The film scaffolds it way to a bisection via flashbacks that run alongside the fictional story of Tony, and we steadily learn that Susan and Edward met young and married early, that he questions why she gave up a dream to be an artist and that she had no faith in him to be a writer and more. And she also hurt him in a despicable way. Ford manipulates with every frame, casting Susan in severity, her real life surrounded by sharp edges, all the women with angular hair and bold, aggressively-colored lips, while Tony wallows in dusty sepia tones, men with stringy hair and hollow eyes, all out among the tumbleweeds. These world connect in parable of course, and as secrets unfurl, a theme emerges, at one point literally written in big bold letters hanging on a wall in black ink dripping like fresh blood.
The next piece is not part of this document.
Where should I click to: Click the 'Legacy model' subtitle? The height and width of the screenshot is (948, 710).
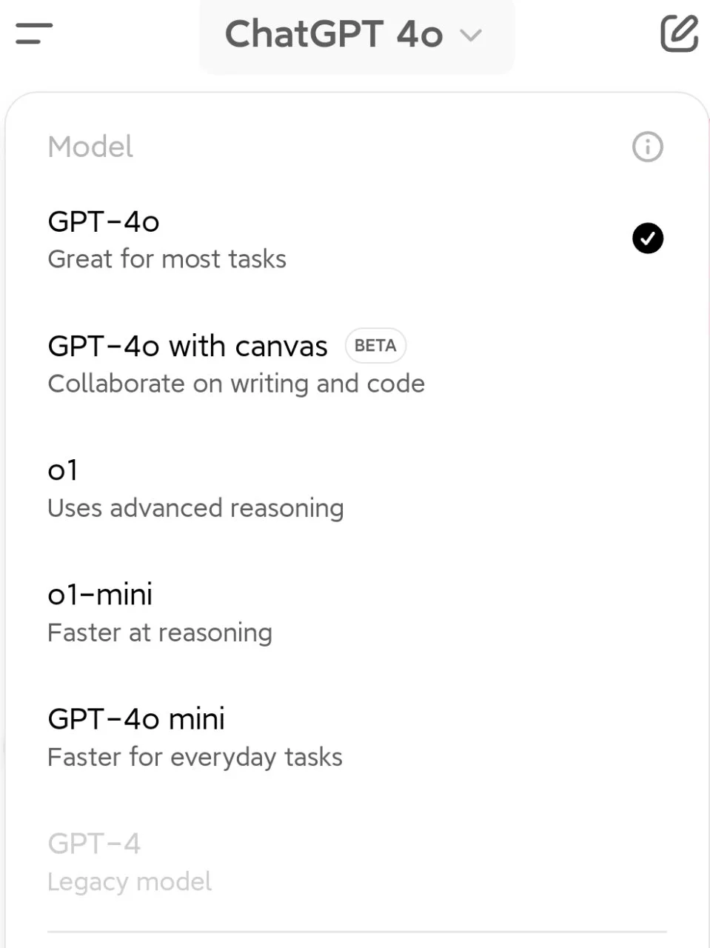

While the film may play with one’s patience and Ford indulges in style over substance a few too many times, it is absolutely saved by its performances. Adams is once again not afraid to expose herself with great vulnerability, and Gyllenhaal is tremendous. However, it is Shannon who deserves the highest acclaim. In a year in which he starred in no less than ten films, he does his best work yet, a caustic performance that is unnerving, his face a piece of stone, only his bottom lip making the slightest twitch as he speaks. It’s his finest work.

READ MORE: Understanding the end of Nocturnal Animals

Nocturnal Animals is a chilling experience, a challenging film that trusts its audience in ways few films do. What we hold dear, the sacrifices we make, the mistakes we can’t undo and the consequences of such lead to a devastating last shot, easily the most Hitchcockian of the entire runtime, and one that will linger with many long after, made all the more memorable by Abel Korzeniowski‘s magnificent score. The film is divisive to be sure, but it is also innovative and unafraid. No matter one’s opinion, surely we need more of that.